» Records drawn from a collection:
>>>

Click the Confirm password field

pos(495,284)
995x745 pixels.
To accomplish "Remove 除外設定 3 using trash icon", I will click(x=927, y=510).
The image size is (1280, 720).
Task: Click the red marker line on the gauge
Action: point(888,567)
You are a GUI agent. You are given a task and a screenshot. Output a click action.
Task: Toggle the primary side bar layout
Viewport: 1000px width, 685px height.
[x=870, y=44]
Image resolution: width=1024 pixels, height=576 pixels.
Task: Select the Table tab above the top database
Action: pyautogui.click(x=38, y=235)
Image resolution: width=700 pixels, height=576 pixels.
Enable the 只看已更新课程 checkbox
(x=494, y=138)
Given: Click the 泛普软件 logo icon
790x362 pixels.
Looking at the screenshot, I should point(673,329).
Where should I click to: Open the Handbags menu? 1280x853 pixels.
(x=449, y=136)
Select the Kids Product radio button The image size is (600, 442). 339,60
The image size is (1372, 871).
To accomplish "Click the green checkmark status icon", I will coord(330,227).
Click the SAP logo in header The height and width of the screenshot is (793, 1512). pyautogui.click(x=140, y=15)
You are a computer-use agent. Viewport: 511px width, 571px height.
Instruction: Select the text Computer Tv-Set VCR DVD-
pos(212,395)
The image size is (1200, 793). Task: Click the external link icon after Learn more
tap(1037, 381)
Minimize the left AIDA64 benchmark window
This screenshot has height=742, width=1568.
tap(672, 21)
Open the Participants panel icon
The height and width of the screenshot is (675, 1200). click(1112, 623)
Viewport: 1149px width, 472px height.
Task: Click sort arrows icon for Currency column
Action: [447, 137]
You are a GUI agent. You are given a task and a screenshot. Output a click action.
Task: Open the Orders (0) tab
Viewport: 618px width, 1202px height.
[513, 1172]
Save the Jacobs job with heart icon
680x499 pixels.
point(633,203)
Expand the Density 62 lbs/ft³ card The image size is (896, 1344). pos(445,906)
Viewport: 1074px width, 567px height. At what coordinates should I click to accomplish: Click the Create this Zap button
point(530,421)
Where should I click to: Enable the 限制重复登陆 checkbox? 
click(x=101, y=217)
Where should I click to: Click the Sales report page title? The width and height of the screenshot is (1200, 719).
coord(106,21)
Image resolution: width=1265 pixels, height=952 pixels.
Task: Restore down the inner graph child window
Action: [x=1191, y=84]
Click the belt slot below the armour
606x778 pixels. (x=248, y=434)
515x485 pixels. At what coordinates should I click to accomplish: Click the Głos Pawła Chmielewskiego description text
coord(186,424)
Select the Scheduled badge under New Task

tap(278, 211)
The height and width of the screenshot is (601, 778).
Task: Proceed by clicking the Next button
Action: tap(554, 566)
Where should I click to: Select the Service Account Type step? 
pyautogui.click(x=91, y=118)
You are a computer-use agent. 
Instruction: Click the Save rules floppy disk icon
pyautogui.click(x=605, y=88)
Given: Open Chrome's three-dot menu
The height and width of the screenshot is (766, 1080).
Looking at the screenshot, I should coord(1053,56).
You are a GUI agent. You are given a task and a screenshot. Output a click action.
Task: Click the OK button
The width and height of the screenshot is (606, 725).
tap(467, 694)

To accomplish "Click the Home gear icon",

<<<

» Stated goal:
Write out every one of the records above verbatim.

» The completed task:
Click the Confirm password field

pos(495,284)
995x745 pixels.
To accomplish "Remove 除外設定 3 using trash icon", I will click(x=927, y=510).
The image size is (1280, 720).
Task: Click the red marker line on the gauge
Action: point(888,567)
You are a GUI agent. You are given a task and a screenshot. Output a click action.
Task: Toggle the primary side bar layout
Viewport: 1000px width, 685px height.
[x=870, y=44]
Image resolution: width=1024 pixels, height=576 pixels.
Task: Select the Table tab above the top database
Action: pyautogui.click(x=38, y=235)
Image resolution: width=700 pixels, height=576 pixels.
Enable the 只看已更新课程 checkbox
(x=494, y=138)
Given: Click the 泛普软件 logo icon
790x362 pixels.
Looking at the screenshot, I should point(673,329).
Where should I click to: Open the Handbags menu? 1280x853 pixels.
(x=449, y=136)
Select the Kids Product radio button The image size is (600, 442). 339,60
The image size is (1372, 871).
To accomplish "Click the green checkmark status icon", I will coord(330,227).
Click the SAP logo in header The height and width of the screenshot is (793, 1512). pyautogui.click(x=140, y=15)
You are a computer-use agent. Viewport: 511px width, 571px height.
Instruction: Select the text Computer Tv-Set VCR DVD-
pos(212,395)
The image size is (1200, 793). Task: Click the external link icon after Learn more
tap(1037, 381)
Minimize the left AIDA64 benchmark window
This screenshot has height=742, width=1568.
tap(672, 21)
Open the Participants panel icon
The height and width of the screenshot is (675, 1200). click(1112, 623)
Viewport: 1149px width, 472px height.
Task: Click sort arrows icon for Currency column
Action: [447, 137]
You are a GUI agent. You are given a task and a screenshot. Output a click action.
Task: Open the Orders (0) tab
Viewport: 618px width, 1202px height.
[513, 1172]
Save the Jacobs job with heart icon
680x499 pixels.
point(633,203)
Expand the Density 62 lbs/ft³ card The image size is (896, 1344). pos(445,906)
Viewport: 1074px width, 567px height. At what coordinates should I click to accomplish: Click the Create this Zap button
point(530,421)
Where should I click to: Enable the 限制重复登陆 checkbox? 
click(x=101, y=217)
Where should I click to: Click the Sales report page title? The width and height of the screenshot is (1200, 719).
coord(106,21)
Image resolution: width=1265 pixels, height=952 pixels.
Task: Restore down the inner graph child window
Action: [x=1191, y=84]
Click the belt slot below the armour
606x778 pixels. (x=248, y=434)
515x485 pixels. At what coordinates should I click to accomplish: Click the Głos Pawła Chmielewskiego description text
coord(186,424)
Select the Scheduled badge under New Task

tap(278, 211)
The height and width of the screenshot is (601, 778).
Task: Proceed by clicking the Next button
Action: tap(554, 566)
Where should I click to: Select the Service Account Type step? 
pyautogui.click(x=91, y=118)
You are a computer-use agent. 
Instruction: Click the Save rules floppy disk icon
pyautogui.click(x=605, y=88)
Given: Open Chrome's three-dot menu
The height and width of the screenshot is (766, 1080).
Looking at the screenshot, I should coord(1053,56).
You are a GUI agent. You are given a task and a screenshot. Output a click action.
Task: Click the OK button
The width and height of the screenshot is (606, 725).
tap(467, 694)

To accomplish "Click the Home gear icon",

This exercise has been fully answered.